(Given exercise): Recast as a JSON list of strings, one per line and with blank lines omitted, only the part of the data that opens with the line containing "At what coordinates should I click to accomplish: Click the 60" and closes with the line containing "Looking at the screenshot, I should click(42, 21).", both included.

(Exercise material):
>>>
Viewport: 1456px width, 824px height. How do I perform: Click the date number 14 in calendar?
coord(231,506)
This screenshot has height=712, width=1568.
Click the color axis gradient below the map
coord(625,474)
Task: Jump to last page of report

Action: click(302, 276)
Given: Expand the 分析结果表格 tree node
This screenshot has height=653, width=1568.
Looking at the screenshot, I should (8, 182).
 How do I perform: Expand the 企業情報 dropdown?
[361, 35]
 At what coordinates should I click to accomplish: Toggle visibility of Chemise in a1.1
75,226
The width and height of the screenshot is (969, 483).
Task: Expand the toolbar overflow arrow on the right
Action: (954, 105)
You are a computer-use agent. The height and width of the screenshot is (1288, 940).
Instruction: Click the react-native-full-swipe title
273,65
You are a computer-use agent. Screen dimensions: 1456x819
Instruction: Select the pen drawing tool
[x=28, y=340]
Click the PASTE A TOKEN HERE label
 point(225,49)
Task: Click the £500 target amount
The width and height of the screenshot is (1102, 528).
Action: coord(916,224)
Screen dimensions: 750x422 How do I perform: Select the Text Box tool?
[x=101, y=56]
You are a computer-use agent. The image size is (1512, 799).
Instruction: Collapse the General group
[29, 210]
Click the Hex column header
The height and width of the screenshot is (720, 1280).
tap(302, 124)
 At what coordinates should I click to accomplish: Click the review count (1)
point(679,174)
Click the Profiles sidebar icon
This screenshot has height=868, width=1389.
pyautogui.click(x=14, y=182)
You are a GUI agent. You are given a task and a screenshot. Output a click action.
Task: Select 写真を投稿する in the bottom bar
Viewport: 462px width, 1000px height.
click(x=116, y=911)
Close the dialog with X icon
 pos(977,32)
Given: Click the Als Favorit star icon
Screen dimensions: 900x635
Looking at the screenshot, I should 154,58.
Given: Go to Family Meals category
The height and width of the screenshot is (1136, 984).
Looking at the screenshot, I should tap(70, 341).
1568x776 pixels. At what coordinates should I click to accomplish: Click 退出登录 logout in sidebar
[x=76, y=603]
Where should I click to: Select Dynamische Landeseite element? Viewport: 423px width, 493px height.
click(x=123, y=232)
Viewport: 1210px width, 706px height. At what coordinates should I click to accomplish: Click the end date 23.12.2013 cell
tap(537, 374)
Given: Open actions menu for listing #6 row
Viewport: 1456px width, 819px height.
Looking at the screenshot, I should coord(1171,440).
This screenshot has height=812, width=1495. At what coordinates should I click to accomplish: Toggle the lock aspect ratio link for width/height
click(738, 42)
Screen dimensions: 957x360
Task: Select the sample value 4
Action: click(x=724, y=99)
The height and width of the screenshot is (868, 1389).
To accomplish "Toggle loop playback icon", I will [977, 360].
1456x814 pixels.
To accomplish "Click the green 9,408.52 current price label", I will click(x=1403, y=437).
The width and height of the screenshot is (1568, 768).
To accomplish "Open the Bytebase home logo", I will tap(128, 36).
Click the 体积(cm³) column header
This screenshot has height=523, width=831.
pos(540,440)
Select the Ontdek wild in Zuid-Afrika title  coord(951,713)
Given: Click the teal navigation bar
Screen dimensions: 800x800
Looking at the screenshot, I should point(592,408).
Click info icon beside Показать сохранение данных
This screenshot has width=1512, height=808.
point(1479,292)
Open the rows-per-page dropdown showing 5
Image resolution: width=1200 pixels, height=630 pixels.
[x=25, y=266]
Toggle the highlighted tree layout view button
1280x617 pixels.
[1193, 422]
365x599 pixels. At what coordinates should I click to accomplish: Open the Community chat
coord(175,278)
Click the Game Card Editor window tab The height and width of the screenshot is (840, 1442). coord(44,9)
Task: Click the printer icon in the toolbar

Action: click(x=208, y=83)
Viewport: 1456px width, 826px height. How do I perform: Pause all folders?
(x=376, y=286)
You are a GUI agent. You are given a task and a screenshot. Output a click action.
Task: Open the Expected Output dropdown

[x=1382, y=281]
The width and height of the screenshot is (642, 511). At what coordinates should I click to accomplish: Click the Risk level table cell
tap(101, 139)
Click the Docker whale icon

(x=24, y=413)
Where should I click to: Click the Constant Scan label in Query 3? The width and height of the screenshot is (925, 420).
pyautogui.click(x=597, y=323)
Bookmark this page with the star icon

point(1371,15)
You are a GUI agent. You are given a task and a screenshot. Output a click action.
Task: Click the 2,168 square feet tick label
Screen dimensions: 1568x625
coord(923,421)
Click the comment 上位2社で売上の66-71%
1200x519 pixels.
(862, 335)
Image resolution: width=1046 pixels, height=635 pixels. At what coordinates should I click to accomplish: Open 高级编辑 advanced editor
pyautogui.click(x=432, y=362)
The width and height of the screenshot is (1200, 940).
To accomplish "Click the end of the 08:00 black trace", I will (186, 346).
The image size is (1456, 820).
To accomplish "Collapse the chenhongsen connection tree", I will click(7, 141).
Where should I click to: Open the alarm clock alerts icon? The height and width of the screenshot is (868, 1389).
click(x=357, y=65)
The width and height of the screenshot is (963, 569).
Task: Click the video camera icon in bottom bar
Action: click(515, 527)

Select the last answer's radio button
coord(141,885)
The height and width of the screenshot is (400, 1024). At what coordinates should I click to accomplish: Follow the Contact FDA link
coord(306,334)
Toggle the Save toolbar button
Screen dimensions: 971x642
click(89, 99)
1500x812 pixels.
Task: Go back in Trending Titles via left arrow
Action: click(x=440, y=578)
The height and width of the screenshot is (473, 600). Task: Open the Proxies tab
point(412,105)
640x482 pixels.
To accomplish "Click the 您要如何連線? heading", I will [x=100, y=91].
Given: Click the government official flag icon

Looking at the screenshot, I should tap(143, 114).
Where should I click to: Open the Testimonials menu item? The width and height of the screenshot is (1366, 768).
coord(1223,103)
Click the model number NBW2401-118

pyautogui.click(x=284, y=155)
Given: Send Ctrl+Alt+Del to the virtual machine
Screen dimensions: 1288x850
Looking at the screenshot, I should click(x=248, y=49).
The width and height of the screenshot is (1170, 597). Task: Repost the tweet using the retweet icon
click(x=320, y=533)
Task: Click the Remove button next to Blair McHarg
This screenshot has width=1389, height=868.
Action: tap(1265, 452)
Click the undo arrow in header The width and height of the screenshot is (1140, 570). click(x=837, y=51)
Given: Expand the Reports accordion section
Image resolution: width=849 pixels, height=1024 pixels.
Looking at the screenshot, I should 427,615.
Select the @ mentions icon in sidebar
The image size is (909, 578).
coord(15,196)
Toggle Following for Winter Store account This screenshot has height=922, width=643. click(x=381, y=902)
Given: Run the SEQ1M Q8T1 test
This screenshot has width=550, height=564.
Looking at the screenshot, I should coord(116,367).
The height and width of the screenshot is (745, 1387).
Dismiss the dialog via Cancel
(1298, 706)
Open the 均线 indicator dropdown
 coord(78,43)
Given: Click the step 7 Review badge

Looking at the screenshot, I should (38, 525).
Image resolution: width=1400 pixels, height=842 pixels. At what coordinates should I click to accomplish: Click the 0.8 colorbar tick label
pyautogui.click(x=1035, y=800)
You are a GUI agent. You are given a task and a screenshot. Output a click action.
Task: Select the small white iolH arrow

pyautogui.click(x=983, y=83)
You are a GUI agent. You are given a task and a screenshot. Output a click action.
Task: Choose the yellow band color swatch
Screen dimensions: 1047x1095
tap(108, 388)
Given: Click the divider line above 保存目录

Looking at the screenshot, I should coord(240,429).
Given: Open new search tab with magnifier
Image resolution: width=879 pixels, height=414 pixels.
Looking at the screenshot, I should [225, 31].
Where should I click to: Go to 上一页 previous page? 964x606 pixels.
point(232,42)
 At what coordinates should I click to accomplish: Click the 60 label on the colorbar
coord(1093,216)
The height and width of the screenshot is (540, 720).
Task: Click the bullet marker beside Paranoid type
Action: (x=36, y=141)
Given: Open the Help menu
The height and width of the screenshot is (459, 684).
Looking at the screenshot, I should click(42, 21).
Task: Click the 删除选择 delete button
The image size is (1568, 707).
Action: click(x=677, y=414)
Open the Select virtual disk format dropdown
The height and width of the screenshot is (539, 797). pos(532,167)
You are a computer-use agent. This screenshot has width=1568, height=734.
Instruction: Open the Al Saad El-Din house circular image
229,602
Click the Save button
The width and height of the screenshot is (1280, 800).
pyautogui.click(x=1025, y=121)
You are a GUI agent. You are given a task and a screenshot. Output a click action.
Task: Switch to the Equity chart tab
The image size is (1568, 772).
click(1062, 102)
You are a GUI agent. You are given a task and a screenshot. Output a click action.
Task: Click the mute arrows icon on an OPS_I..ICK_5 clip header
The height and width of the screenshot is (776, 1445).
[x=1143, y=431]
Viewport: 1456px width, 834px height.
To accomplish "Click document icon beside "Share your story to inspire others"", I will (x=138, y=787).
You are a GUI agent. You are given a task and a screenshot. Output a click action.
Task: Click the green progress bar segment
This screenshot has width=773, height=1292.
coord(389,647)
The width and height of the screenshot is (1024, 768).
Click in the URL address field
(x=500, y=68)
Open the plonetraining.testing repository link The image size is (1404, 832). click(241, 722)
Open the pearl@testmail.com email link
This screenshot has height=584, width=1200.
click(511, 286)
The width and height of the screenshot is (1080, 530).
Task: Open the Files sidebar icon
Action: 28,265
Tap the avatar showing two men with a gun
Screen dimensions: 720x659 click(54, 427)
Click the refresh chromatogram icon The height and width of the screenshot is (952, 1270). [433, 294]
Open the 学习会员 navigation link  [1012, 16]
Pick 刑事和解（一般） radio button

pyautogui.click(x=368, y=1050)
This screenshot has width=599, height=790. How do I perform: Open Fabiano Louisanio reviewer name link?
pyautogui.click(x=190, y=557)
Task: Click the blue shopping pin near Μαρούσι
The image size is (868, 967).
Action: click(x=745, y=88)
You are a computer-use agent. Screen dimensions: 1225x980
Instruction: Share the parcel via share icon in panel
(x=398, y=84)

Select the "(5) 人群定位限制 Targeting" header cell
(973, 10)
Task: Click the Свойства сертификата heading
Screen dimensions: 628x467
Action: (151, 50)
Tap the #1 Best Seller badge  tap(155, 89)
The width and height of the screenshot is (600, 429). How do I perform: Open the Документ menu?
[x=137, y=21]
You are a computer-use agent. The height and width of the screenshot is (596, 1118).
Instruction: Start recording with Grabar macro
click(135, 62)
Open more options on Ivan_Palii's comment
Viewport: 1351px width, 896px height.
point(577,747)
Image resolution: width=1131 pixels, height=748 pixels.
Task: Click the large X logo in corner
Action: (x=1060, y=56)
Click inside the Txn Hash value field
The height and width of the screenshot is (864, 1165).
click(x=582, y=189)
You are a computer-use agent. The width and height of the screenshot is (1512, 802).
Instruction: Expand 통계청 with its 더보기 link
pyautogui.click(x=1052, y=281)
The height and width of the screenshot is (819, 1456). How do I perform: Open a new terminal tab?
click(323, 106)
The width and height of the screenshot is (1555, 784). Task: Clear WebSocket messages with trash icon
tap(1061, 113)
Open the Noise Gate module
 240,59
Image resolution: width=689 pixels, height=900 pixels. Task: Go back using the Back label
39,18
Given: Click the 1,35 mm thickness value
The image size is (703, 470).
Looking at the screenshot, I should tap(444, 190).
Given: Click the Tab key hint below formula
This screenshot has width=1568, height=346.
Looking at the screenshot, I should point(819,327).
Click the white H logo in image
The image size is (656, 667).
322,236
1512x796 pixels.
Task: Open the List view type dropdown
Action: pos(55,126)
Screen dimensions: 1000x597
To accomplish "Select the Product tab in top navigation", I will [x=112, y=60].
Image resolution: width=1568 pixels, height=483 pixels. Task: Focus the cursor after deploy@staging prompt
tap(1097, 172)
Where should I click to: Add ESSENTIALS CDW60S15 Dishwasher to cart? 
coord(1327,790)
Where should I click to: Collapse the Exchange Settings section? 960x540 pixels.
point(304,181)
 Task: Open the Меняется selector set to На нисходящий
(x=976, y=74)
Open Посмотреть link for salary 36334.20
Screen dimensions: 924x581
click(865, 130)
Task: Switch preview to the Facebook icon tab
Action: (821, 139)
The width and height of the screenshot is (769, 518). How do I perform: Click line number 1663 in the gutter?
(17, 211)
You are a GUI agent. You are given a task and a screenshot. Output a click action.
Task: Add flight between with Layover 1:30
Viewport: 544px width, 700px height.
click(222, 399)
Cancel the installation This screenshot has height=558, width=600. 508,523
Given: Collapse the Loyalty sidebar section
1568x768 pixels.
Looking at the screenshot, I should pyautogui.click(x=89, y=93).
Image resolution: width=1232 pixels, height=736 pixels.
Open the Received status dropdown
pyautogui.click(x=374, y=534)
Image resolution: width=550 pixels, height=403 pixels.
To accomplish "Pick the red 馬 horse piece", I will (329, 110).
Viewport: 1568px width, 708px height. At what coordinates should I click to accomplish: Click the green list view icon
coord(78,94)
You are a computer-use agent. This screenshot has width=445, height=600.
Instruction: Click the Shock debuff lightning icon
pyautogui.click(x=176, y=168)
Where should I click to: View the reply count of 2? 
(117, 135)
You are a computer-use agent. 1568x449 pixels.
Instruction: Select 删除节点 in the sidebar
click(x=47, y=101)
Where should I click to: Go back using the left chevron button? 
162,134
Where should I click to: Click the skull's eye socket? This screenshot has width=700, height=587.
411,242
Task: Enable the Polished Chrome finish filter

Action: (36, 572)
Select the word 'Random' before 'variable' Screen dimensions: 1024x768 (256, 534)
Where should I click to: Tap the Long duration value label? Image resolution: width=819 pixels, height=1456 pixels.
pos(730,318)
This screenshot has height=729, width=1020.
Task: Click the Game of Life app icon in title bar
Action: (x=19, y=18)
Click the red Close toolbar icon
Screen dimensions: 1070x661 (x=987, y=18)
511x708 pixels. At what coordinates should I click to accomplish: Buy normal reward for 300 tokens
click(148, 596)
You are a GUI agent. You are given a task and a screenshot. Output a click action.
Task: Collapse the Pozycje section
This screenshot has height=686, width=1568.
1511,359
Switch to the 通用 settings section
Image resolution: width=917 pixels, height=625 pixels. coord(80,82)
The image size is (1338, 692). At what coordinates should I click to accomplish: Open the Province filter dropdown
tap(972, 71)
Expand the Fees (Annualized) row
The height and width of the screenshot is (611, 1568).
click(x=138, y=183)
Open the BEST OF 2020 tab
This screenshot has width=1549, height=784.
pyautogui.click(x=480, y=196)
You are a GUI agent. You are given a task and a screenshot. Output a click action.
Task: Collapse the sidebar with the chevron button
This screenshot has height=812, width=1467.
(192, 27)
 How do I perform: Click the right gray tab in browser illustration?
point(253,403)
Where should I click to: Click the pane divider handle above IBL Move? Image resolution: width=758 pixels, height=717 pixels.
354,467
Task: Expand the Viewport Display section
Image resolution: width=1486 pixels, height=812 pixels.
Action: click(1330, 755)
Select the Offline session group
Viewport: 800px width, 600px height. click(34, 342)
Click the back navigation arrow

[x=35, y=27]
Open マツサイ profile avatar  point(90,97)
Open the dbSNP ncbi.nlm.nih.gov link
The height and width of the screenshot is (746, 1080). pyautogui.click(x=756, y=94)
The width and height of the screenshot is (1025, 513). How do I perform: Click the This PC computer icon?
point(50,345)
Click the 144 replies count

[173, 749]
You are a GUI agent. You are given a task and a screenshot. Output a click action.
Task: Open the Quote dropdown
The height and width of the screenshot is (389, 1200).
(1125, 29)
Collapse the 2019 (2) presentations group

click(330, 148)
<<<
(Response for this exercise):
[
  " At what coordinates should I click to accomplish: Click the 60 label on the colorbar",
  "coord(1093,216)",
  "The height and width of the screenshot is (540, 720).",
  "Task: Click the bullet marker beside Paranoid type",
  "Action: (x=36, y=141)",
  "Given: Open the Help menu",
  "The height and width of the screenshot is (459, 684).",
  "Looking at the screenshot, I should click(42, 21)."
]